Notice that nothing else is known about the elements of an array, only the fact that they can be passed to comp getting an integer in return.

We can now instantiate generic_quick_sort with different comparators, sorting arrays of arbitrary elements, which we know how to compare, in an ascending or a descending order. For instance, the following comparator restores the familiar logic of sorting an array of integers:

let int_order_asc =
  fun x y -> if
    x < y then -1
    else if x = y then 0
    else 1

We can test it with success:

let%test _ =
  random_sorting_test_int
    (generic_quick_sort ~comp:int_order_asc) 500

4.5.2. A functor for sorting

Another way to define generic sorting is by using OCaml’s mechanisms of modules as a way to bundle several dependent definitions together, and functors — modules that take other modules as parameters.

The following code defines a module signature — an abstract interface that postulates that the modules satisfying this signature will feature a concrete type t and a function comp of type t -> t -> int:

module type Comparable = sig
  type t
  val comp : t -> t -> int
end

Intuitively, you can think of the module signature Comparable as of a “promise” to give a data type t, whose elements we will know how to compare via comp that comes “bundled” with it.

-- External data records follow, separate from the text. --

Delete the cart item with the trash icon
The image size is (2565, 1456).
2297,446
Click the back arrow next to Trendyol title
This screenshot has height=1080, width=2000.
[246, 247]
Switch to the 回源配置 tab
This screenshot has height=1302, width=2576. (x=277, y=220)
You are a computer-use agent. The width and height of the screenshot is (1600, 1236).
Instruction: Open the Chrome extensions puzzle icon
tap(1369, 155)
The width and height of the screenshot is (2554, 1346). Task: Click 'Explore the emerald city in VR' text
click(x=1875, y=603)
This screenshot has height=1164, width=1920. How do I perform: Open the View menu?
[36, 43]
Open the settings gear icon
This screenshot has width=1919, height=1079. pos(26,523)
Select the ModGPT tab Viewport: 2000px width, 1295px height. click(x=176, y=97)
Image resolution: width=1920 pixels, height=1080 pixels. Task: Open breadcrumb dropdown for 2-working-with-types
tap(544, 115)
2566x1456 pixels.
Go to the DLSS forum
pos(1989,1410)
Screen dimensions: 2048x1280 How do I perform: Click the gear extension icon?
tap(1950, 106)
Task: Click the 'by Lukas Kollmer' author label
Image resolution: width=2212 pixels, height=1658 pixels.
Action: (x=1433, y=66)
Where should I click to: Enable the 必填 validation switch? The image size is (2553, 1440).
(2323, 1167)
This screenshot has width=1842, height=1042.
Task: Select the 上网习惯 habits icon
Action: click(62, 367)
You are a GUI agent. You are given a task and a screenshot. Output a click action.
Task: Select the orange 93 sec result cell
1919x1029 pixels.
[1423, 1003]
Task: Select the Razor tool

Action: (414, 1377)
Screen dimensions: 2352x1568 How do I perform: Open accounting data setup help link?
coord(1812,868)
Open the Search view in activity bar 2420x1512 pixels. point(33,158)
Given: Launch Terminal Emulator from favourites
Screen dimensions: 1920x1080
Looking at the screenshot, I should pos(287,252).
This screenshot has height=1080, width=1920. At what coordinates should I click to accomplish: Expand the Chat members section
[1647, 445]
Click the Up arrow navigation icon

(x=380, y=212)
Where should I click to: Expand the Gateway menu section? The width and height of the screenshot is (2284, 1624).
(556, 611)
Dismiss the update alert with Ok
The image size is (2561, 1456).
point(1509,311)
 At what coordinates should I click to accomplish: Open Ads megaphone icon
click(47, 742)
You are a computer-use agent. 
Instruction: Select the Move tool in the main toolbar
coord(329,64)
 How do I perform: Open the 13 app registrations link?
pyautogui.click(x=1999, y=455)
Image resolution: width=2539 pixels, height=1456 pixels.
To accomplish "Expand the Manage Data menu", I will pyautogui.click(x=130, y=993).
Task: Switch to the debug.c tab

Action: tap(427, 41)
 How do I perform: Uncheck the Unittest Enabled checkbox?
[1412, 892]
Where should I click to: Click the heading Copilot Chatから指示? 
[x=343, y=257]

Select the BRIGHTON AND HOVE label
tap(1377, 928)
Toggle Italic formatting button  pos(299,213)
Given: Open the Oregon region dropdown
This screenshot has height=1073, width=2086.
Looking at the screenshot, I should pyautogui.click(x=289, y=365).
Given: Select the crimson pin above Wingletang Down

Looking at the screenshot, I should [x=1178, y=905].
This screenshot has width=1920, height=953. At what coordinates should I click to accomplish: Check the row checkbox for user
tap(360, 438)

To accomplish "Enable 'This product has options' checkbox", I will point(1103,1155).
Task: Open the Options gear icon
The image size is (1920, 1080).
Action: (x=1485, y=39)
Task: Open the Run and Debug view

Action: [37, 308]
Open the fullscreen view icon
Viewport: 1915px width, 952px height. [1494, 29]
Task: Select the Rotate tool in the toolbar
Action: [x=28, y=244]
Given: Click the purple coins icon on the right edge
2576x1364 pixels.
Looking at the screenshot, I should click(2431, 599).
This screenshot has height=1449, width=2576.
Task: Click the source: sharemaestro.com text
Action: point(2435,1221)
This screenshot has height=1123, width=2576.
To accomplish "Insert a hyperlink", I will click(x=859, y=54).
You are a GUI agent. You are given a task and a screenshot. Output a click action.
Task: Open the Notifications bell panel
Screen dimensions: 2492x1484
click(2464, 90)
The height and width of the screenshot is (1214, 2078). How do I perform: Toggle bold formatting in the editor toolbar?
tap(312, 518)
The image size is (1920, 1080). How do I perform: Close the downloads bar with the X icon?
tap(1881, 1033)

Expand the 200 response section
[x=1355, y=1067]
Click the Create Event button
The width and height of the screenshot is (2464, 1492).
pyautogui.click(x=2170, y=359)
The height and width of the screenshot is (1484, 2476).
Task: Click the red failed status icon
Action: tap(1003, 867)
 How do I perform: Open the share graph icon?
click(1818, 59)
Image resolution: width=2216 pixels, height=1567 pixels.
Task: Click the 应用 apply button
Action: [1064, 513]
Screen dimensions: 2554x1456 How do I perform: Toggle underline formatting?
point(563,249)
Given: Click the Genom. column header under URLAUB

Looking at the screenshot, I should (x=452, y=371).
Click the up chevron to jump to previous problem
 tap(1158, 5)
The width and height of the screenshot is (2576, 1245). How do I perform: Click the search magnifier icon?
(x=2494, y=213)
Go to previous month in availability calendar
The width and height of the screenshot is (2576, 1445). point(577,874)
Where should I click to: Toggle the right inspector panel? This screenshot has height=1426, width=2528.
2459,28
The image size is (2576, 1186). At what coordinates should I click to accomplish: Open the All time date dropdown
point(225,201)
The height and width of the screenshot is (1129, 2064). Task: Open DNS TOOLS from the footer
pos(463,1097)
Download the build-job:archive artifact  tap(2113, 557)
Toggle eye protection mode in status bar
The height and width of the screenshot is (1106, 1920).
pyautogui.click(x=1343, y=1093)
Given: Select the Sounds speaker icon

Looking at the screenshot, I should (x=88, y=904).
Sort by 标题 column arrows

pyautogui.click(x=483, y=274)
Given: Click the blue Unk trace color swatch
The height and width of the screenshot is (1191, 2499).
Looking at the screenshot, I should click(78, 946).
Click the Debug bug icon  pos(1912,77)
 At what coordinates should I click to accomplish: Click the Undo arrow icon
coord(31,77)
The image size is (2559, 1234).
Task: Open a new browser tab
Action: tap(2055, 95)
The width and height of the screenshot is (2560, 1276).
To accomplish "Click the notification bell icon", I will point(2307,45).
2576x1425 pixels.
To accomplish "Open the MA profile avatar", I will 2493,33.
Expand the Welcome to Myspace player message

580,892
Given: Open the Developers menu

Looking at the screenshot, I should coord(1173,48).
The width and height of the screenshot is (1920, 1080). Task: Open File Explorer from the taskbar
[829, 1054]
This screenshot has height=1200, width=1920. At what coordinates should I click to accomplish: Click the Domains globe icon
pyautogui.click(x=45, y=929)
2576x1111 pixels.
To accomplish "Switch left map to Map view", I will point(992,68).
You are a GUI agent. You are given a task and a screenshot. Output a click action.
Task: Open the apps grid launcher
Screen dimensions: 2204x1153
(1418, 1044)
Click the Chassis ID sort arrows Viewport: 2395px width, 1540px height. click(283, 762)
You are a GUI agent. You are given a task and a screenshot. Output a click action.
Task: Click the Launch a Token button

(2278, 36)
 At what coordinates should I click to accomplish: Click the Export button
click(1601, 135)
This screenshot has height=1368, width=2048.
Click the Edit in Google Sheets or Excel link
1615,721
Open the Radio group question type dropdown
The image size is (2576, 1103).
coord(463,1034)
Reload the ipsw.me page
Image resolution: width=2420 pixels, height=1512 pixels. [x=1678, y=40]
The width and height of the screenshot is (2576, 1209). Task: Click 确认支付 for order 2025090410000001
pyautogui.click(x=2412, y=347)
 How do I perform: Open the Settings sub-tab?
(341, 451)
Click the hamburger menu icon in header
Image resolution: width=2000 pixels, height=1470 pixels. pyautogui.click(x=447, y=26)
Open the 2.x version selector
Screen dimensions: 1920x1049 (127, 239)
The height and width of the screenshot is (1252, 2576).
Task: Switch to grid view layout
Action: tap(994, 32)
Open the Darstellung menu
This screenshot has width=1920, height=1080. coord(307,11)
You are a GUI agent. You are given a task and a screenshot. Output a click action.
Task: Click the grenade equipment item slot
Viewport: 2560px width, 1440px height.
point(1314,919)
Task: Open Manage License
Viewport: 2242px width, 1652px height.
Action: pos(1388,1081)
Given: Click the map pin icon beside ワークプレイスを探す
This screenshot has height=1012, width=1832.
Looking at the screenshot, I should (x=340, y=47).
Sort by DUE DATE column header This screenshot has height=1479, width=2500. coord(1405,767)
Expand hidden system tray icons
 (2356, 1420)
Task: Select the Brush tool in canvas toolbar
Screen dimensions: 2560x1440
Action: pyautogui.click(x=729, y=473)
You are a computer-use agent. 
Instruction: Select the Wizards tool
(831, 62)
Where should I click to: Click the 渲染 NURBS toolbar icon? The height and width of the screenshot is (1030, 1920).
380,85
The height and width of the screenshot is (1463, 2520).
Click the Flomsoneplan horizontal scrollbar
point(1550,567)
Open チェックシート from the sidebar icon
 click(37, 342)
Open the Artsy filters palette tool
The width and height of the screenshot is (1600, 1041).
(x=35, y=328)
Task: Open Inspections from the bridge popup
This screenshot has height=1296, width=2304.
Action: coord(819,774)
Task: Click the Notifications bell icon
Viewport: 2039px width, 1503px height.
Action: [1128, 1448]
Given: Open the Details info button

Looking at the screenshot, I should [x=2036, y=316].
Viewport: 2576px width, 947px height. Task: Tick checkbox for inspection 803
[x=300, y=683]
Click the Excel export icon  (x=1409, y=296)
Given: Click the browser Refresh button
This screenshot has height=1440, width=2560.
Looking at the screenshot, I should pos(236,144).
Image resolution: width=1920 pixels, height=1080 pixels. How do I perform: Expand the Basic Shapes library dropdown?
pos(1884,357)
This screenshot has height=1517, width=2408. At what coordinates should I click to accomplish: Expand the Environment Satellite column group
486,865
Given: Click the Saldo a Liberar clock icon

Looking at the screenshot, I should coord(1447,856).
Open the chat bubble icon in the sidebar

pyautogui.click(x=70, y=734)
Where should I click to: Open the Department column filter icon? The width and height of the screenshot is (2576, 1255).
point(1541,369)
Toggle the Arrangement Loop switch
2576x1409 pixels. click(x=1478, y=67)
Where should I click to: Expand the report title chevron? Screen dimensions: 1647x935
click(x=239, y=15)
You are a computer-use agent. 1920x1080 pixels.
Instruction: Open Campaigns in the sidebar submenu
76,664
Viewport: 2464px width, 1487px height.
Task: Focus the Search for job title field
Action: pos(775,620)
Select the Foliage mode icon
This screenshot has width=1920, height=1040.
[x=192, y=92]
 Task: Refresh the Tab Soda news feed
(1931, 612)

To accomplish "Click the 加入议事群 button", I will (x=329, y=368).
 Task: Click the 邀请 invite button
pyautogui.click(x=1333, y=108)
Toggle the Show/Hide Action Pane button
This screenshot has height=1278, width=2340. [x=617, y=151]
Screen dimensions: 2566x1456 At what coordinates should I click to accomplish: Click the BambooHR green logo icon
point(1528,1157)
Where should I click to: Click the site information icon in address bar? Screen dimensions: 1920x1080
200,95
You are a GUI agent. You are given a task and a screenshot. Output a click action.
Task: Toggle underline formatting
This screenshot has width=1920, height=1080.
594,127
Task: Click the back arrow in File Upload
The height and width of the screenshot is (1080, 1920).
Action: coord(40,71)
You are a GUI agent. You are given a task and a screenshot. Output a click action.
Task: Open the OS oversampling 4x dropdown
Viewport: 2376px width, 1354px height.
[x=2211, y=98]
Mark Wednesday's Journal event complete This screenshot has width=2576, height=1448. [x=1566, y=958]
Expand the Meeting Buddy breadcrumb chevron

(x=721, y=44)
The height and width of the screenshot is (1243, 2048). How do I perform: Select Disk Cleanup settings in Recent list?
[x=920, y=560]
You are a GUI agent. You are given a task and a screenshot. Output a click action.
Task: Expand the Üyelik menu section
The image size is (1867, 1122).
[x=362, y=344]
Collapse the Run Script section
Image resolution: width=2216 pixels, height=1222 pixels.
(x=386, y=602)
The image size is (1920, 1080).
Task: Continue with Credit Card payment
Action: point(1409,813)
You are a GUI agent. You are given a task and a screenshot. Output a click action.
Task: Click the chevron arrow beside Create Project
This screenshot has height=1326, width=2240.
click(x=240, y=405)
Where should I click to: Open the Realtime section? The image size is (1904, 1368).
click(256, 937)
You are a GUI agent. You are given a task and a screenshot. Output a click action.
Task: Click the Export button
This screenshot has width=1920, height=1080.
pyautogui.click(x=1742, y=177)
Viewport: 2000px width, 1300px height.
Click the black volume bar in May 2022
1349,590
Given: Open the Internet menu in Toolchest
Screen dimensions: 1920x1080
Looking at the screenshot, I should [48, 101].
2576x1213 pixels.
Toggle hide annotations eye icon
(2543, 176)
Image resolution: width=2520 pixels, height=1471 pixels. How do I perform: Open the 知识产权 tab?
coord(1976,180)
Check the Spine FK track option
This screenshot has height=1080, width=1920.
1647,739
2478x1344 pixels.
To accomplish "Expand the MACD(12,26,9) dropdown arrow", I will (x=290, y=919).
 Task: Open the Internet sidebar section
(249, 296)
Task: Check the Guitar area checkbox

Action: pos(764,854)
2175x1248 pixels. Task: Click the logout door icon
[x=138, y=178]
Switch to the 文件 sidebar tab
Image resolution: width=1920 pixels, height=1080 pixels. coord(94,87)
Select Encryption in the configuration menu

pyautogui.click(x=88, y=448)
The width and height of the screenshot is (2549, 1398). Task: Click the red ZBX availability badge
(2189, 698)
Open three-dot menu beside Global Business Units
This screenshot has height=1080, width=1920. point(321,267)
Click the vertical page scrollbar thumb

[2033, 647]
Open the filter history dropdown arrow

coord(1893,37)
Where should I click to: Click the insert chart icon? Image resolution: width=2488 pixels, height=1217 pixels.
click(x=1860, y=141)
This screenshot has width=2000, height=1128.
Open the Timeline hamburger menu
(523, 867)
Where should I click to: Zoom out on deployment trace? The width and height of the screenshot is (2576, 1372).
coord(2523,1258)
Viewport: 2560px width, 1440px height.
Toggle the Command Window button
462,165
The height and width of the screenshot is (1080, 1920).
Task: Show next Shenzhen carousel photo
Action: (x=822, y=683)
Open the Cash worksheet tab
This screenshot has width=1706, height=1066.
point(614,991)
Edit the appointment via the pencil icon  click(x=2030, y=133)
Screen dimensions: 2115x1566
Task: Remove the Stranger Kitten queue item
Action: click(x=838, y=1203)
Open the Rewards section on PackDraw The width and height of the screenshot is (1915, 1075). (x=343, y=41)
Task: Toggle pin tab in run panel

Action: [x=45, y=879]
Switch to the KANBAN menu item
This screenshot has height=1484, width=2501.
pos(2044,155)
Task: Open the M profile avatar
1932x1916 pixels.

Without even having specific instances of this signature, we can go ahead and describe a higher-order module (functor) Sorting, which, if given an instance Comp of a signature Comparable, will provide a function to sort arrays, whose elements are of type Comp.t:

module Sorting (Comp: Comparable) = struct
  include Comp

  let sort arr  =
    let partition arr lo hi =
      if hi <= lo then lo
      else
        let pivot = arr.(hi - 1) in
        let i = ref lo in
        for j = lo to hi - 2 do
          if comp arr.(j) pivot <= 0
        then
          (swap arr !i j;
           i := !i + 1)
      done;
      swap arr !i (hi - 1);
    !i
  in
  let rec sort_aux arr lo hi =
    if hi - lo <= 1 then ()
    else
      let mid = partition arr lo hi in
      sort_aux arr lo mid;
      sort_aux arr mid hi
  in
  sort_aux arr 0 (Array.length arr)
end

As you can notice, Sorting imports all definitions from Comp, i.e., its concrete t and implementation of comp to be provided, and uses the latter in its implementation of Quicksort.

Now, in order to obtain procedures for sorting particular elements (e.g., integers), we need to provide the corresponding concrete modules, whose “shape” satisfies the constraints imposed by the signature Comparable:

module IntAsc = struct
  type t = int
  let comp = int_order_asc
end

Notice that both modules above have their members named in the same way as per the signature Comparable, and the type of comp is both corresponds to the one in Comparable, module the concrete nature of t, which in IntAsc is taken to be int.

We can now create an instance of the sorting module by providing a comparator module to our sorting functor:

module AscIntSorting = Sorting(IntAsc)

Finally, we can export the corresponding sorting function:

let int_sort_asc = AscIntSorting.sort

and test it:

let%test _ = random_sorting_test_int int_sort_asc 500

At the beginning, the machinery of modules and functors might seem much more heavy-weight that that of simply passing comparators. However, it will pay off to be familiar with it, once we will start working with abstract data types that provide a rich vocabulary of useful procedures to work with certain data, should they be given a small corresponding module instance with basic operations on that data.

In this sense, signatures, modules and functors in OCaml are similar to interfaces and classes in languages such as Java and C#, but provide somewhat more succinct way to parameterise libraries by client-defined primitive operations. That said, OCaml features an object model as well (similar to Java), which we won’t be using very actively in this class.